Over the past decade, Cai has led a team to refine the automation of butchering. Using powered autonomous robots through artificial intelligence, his team has developed a fully automated line with multi-scale sensors for flexible, precise cutting and customised packaging.
One technology developed by Cai's team helps meat-cutting robots find rib edges hidden under layers of tissue and fat for precise cuts.
The researchers have developed a deep-learning system that sharpens blurred X-ray images of pig carcasses. The approach enhances faint details, restores the boundaries between muscle and bone, and maps the skeleton to generate precise cutting lines. In trials, it accurately traced muscle–bone boundaries with more than 94% accuracy.
To further enhance the robots' recognition skills, they developed a ‘dual attention' system that combines ‘spatial attention' and ‘channel attention' — teaching the AI both where to look in an image and what features to focus on, explains Cai.
When paired with U-Net — a well-known image analysis model — the approach outperformed existing methods in segmenting pork carcass images, even in instances of images with visual noise, such as those showing fascia and other organic matter.
The researchers also tackled another challenge for cutting robots: the variation in texture and density of pork meat. Without the ability to adapt to these differences in meat across a carcass, cuts become rougher, meat quality drops, and blades wear out more quickly.

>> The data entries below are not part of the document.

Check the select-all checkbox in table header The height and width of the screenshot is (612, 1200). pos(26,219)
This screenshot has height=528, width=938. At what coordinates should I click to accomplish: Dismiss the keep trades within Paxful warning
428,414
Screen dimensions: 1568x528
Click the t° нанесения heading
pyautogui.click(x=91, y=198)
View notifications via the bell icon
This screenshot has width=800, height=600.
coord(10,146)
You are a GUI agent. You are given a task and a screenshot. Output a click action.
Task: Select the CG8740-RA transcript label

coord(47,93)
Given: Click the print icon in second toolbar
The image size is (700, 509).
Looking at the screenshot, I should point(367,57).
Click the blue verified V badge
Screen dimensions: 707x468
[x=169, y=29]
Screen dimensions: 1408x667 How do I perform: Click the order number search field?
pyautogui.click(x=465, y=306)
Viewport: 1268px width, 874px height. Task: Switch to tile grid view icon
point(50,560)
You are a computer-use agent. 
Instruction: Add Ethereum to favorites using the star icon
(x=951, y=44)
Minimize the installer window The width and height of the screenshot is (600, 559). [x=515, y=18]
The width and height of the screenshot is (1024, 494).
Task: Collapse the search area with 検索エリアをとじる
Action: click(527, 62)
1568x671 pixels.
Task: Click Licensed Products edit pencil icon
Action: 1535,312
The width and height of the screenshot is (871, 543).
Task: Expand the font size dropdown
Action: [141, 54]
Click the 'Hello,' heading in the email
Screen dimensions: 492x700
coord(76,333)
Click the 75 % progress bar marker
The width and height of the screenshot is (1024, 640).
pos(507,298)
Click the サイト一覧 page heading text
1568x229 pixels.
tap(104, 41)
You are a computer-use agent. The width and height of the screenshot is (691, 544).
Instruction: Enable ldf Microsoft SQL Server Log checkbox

To address this, Cai and his colleagues developed an AI model that teaches robots to adjust their force and angle in real time, based on the meat's shape and density. Combined with a second meta-learning AI model — a 'learning-to-learn' system that allows robots to transfer and adapt skills to new tasks with very little training — the robots can refine their skills and retain these cutting patterns for long-term use.
Cai and his team's technology has led to the development of China's first fully autonomous robotic production line for pork processing. "Compared with existing processing lines, it has boosted production efficiency by more than 35% and reduced meat processing loss rate by 20%," he says.
These technologies have now been implemented in more than 30 meat-processing and automation enterprises in China, including the Beijing Institute of Automation and Qingdao Jianhua Food in Jiaozhou City, Shandong province.
Cai's team is now working to further boost the robot precision and expand use to areas such as agriculture and logistics. He hopes these robotic technologies will help deliver "a more efficient, sustainable, and safer future for the low-carbon transition of pork processing, and eventually for broader intelligent manufacturing sectors."